By roughly the halfway point, things settle down and become more conventional. There’s a dead body to contend with, and more importantly, a mystery to solve. The original novel’s final appearance of Superintendent Battle is replaced by the thorough and open-minded Inspector Leach, supported by Doctor Wilson and Police Sergeant Harvey. Everyone is a suspect – including Angus McWhirter, a apparently friendly stranger who attempted suicide a while ago and has curiously returned to the neighbourhood; and Kay’s dance partner, Peter De Costa who clearly has eyes for Kay…
The Norwich Players handle the 75 year old material well. The actors performing the three Stranges – Lee Johnson (Neville), Lucinda Bray (Kay) and Kiera Long (Audrey) – are on particularly fine form, providing a beating-heart emotional core to the proceedings. Ray Tempesta is also a great asset, cutting a surprisingly dashing hero figure in Angus McWhirter; as is director Becky Sweet as a last minute stand-in (due to cast illness) for Lady Tressilian. Stephen Goldsmith is clearly having lots of fun adding a young-gormless-but-keen quality to Sergeant Harvey, as is Paul Ellingford, adding a joyful campness to flirty Peter De Costa.

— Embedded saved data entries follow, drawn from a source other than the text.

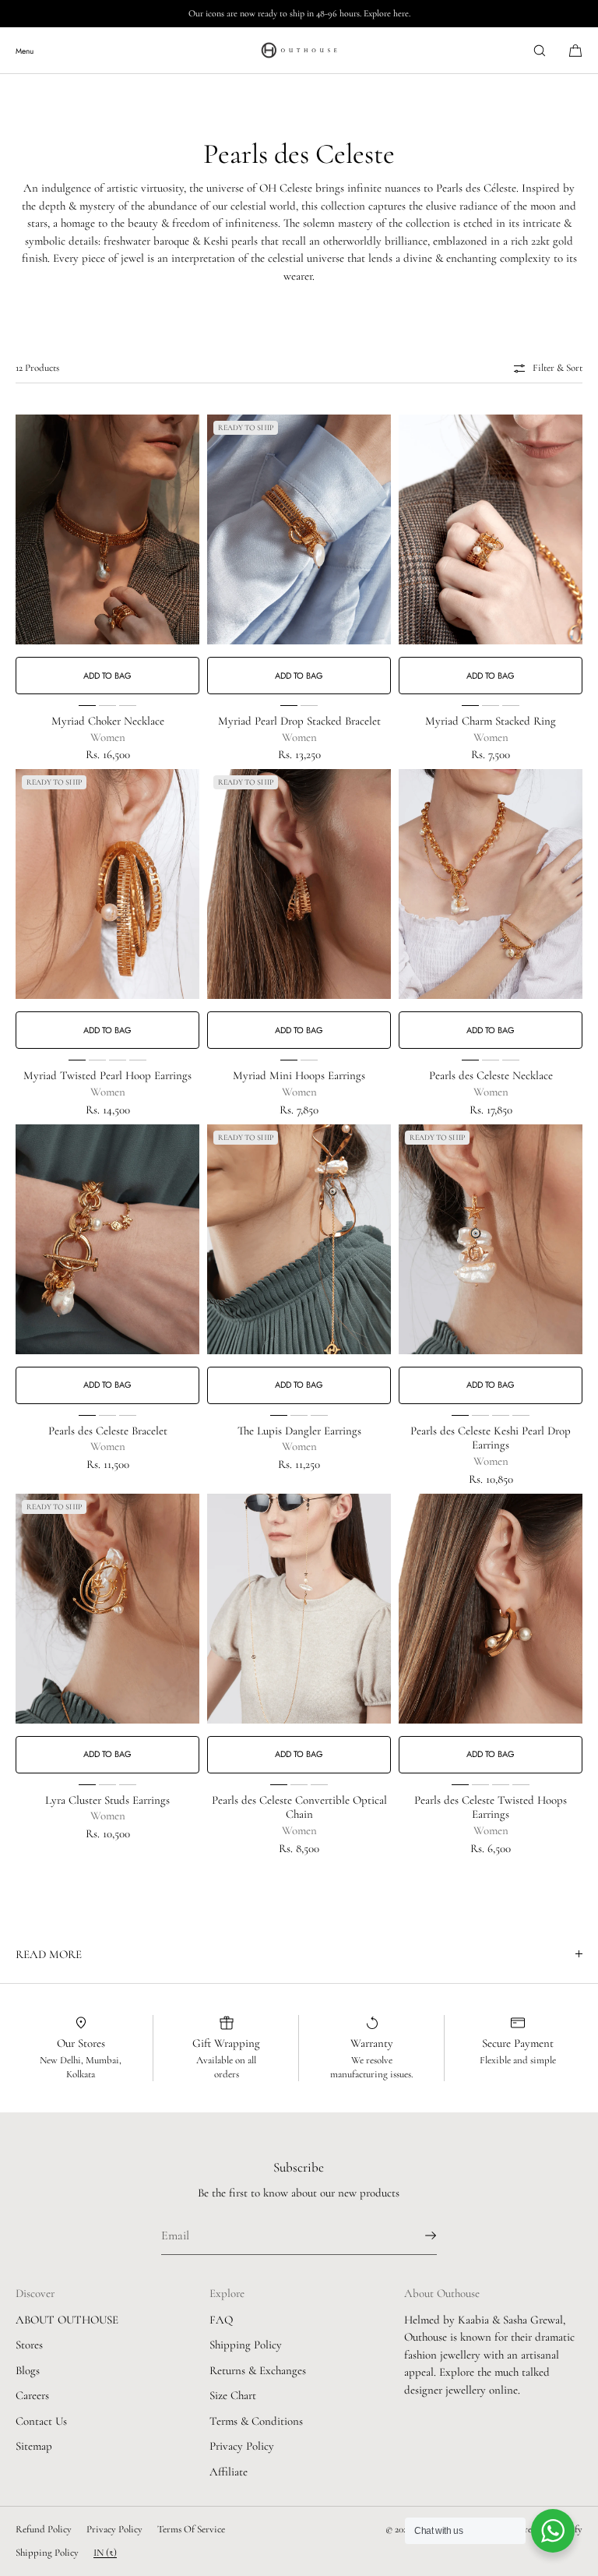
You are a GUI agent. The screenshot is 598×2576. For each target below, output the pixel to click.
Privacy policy (114, 2529)
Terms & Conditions (256, 2421)
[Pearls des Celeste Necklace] (490, 884)
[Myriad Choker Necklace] (107, 529)
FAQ (221, 2320)
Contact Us (41, 2421)
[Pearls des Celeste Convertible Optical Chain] (299, 1609)
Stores (29, 2345)
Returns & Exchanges (257, 2370)
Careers (32, 2395)
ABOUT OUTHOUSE (67, 2320)
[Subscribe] (417, 2235)
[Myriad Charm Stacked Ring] (490, 529)
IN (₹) (105, 2552)
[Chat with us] (553, 2531)
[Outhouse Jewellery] (299, 50)
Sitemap (34, 2446)
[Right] (186, 554)
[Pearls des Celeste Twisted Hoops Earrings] (490, 1609)
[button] (539, 50)
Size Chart (232, 2395)
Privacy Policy (241, 2446)
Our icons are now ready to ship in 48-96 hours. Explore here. (299, 13)
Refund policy (44, 2529)
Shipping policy (47, 2552)
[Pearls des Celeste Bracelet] (107, 1239)
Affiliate (228, 2472)
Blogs (28, 2370)
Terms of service (191, 2529)
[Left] (28, 554)
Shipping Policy (245, 2345)
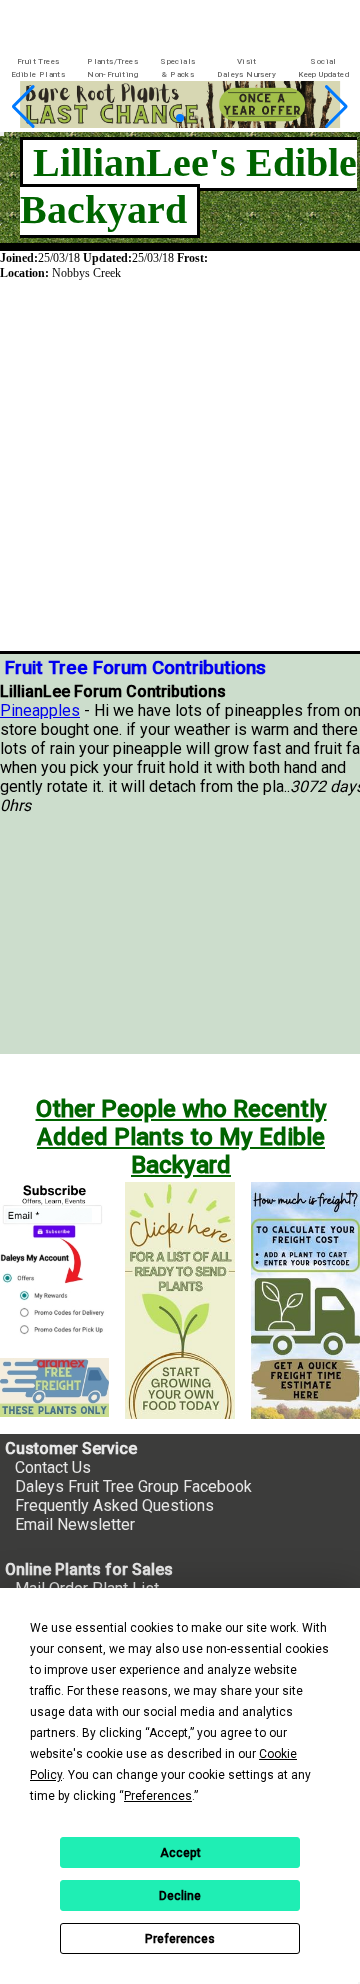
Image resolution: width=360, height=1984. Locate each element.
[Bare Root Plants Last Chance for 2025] (166, 122)
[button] (162, 118)
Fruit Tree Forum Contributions (135, 668)
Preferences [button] (158, 1796)
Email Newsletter (75, 1524)
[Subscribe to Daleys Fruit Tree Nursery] (54, 1262)
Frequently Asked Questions (114, 1505)
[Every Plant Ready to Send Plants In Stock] (179, 1300)
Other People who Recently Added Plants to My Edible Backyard (181, 1137)
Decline (180, 1896)
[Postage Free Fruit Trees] (54, 1387)
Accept (180, 1853)
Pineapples (40, 710)
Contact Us (53, 1467)
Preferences (180, 1939)
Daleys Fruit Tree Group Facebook (133, 1486)
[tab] (38, 68)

Meanwhile, Matthew Pinkerton and Ian Shepherd give considered, intelligent portrayals of Doctor Wilson and Inspector Leach – with the latter somewhat reminiscent of John Williams’ Chief Inspector in Alfred Hitchcock’s Dial M For Murder (no bad thing!) – while Carol Hunt (MacGregor), Diane Webb (Collie) and Terry Cant (O’Donnell) provide excellent, solid support as Lady Tressilian’s staff.

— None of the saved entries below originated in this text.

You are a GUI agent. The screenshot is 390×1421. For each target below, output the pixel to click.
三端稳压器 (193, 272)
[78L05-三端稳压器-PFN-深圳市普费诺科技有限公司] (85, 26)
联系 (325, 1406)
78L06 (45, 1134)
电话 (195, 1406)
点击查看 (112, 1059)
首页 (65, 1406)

For fans of Christie, the Norwich Players’ production is a sheer delight. Sadly, issues with the projected background, and the limited (although not-bad-looking) staging do indicate the non-professional production budget – but, once again, the Norwich Players deny their amateur status with excellent performances of a gripping play. A definite must-see!
Towards Zero will run until Saturday 28th June at the Maddermarket Theatre, St John’s Alley, Norwich.